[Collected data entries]

________________________________________

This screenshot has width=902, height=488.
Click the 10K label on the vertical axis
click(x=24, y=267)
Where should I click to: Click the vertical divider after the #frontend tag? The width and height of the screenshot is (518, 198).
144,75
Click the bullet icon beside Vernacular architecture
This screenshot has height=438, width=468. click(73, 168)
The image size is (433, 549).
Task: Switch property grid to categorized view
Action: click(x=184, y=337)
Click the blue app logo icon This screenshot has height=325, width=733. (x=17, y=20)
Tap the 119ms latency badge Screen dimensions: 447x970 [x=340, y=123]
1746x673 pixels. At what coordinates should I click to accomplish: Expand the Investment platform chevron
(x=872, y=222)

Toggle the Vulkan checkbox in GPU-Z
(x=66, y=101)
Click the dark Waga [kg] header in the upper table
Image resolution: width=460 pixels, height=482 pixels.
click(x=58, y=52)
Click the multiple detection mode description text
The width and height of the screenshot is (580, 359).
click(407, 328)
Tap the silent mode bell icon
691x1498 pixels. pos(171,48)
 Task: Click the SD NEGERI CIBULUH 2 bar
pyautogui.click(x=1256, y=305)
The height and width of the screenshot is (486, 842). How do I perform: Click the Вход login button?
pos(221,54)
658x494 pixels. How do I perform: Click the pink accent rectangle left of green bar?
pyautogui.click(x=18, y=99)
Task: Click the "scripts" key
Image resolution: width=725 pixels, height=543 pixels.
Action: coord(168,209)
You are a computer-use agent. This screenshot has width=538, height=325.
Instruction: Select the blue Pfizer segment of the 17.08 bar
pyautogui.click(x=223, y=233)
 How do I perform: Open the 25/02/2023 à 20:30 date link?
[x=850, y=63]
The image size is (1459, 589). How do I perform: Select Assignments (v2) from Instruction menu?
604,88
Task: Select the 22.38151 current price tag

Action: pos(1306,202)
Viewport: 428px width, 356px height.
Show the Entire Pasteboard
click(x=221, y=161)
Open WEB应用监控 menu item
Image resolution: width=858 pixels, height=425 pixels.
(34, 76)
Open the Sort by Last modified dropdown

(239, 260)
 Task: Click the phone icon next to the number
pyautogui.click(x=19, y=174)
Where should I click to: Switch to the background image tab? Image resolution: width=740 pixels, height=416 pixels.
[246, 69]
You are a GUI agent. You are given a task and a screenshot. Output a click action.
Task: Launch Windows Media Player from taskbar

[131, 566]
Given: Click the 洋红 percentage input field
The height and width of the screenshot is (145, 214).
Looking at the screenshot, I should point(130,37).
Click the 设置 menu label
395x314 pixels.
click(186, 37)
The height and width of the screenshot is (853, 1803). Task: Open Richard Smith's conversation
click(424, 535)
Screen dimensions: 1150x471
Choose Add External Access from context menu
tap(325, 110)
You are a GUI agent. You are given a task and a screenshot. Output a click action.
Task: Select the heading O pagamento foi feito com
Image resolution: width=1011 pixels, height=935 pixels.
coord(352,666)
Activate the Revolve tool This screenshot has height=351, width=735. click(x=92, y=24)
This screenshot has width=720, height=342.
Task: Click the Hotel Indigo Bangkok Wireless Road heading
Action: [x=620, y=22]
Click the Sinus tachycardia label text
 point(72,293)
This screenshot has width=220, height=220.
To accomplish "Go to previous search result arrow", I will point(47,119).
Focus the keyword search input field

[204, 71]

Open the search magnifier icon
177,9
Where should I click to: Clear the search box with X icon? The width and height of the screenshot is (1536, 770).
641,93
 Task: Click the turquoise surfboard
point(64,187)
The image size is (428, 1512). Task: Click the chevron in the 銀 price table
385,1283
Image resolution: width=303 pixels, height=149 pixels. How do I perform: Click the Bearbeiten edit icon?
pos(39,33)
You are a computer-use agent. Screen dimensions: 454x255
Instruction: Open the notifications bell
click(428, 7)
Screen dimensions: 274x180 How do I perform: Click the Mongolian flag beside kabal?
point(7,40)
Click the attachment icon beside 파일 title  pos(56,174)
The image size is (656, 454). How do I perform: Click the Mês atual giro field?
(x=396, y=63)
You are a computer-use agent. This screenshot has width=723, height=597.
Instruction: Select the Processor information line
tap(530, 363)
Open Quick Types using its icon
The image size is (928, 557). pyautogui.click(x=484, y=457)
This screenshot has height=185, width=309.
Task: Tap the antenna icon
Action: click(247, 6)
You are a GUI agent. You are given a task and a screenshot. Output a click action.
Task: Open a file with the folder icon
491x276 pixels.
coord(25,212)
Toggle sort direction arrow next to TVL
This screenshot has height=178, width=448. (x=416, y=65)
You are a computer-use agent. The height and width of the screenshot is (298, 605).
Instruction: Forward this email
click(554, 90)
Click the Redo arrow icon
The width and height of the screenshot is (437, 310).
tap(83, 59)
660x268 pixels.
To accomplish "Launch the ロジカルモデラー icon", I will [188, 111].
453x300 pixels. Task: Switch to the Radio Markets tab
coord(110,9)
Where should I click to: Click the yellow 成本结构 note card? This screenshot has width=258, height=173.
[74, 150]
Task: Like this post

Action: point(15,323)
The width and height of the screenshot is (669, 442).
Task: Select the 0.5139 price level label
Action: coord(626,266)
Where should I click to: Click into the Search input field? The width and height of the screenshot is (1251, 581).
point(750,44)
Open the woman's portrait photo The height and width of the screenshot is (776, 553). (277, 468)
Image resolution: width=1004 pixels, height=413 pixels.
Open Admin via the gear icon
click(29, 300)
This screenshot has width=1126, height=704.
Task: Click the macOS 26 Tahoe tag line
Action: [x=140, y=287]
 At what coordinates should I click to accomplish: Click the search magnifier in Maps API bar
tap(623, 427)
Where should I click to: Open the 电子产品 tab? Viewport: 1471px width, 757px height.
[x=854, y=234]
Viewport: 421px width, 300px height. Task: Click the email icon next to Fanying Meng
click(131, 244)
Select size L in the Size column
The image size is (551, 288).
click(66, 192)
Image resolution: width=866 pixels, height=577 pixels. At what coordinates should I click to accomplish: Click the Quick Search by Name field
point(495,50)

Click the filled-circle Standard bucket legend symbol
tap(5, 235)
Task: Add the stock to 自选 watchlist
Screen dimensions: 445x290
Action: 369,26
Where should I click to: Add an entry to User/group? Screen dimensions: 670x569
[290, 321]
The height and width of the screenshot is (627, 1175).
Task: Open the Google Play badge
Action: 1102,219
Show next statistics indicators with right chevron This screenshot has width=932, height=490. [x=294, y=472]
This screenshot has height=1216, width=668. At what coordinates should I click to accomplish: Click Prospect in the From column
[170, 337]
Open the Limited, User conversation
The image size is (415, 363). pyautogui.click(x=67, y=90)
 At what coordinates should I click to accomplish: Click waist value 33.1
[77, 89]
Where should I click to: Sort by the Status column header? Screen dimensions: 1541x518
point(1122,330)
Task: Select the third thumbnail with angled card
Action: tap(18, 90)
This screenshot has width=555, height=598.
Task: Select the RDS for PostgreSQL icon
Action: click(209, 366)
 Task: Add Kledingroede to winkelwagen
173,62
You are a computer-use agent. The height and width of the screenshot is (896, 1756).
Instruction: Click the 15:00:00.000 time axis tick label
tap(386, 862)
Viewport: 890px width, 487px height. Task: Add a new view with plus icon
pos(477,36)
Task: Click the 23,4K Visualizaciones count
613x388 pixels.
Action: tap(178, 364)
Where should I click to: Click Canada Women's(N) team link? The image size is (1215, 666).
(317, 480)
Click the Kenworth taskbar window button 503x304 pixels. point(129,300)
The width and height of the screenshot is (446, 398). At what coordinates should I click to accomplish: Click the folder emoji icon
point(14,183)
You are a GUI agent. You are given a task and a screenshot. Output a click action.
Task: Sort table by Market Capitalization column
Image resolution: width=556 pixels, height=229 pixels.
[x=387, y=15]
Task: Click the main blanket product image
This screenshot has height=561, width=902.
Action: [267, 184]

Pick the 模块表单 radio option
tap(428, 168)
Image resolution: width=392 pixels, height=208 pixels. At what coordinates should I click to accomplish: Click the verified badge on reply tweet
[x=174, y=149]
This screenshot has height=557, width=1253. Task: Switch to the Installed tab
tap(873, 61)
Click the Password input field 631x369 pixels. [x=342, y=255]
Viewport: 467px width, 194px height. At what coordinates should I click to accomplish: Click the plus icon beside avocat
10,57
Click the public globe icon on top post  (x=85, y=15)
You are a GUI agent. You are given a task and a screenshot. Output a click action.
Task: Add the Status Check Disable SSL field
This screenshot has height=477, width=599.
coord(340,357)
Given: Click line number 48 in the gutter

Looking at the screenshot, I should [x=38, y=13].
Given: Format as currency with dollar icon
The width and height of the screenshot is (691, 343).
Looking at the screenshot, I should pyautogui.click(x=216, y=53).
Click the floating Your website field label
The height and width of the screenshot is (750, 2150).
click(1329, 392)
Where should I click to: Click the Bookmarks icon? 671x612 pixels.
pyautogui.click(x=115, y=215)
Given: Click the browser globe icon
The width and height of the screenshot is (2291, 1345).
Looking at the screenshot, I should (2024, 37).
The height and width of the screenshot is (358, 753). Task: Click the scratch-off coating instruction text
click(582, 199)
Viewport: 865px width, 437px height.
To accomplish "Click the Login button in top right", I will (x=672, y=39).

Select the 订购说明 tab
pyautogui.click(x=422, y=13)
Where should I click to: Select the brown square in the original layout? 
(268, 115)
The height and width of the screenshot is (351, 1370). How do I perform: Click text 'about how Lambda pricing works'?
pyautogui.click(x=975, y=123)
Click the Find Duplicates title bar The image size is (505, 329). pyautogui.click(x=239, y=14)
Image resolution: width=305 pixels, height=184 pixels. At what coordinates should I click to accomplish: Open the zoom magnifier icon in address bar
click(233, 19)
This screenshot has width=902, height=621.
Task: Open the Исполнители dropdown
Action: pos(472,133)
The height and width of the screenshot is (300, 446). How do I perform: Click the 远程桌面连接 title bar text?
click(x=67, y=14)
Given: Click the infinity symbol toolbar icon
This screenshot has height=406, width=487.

________________________________________

▶ [Your instructions]: The word "right" appears in some lines of the data. Copy every one of those lines.

▶ [Response to this task]:
Show next statistics indicators with right chevron This screenshot has width=932, height=490. [x=294, y=472]
To accomplish "Click the Login button in top right", I will (x=672, y=39).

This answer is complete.